## Activity:
The line containing "Tap the Google search bar", and every line after it to the end of the listing, should be repeated exactly; the pictures should not.

------------------------------

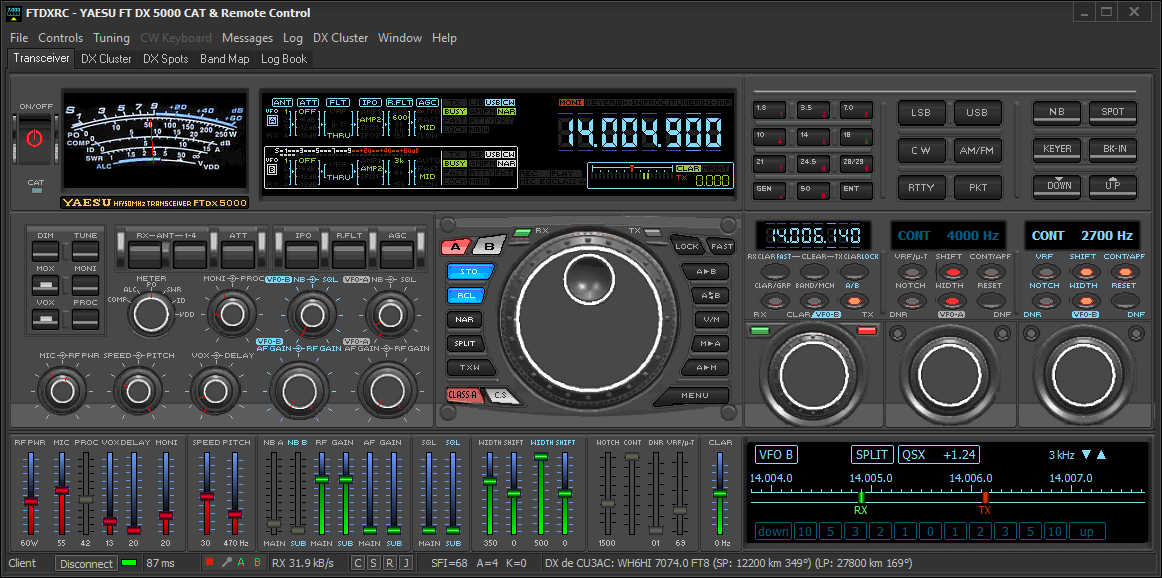Screen dimensions: 1162x578
Task: Open the Controls menu
Action: (x=60, y=37)
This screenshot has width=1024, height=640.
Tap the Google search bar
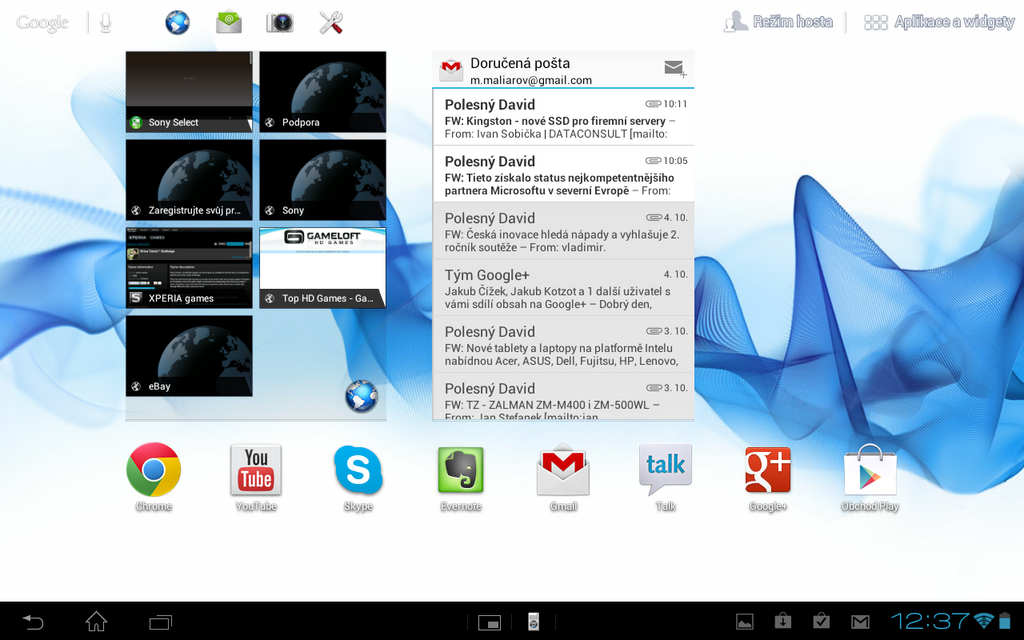42,21
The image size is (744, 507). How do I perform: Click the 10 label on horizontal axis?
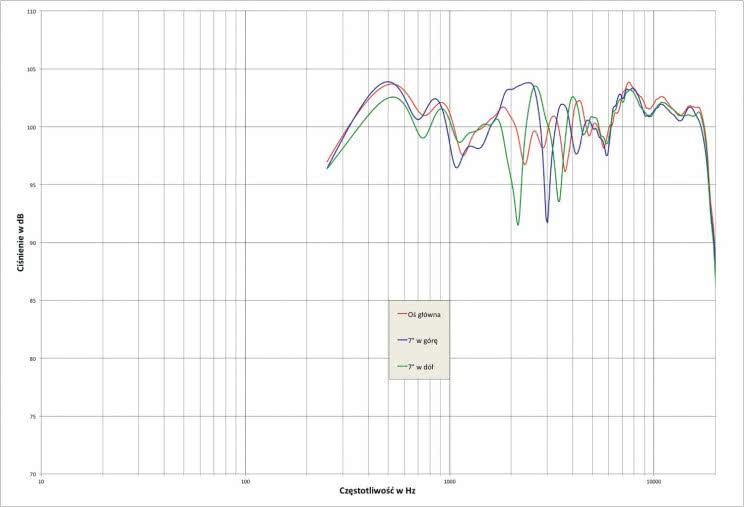tap(42, 482)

------------------------------

## Solution to the problem:
Tap the Google search bar
42,21
The image size is (744, 507). How do I perform: Click the 10 label on horizontal axis?
tap(42, 482)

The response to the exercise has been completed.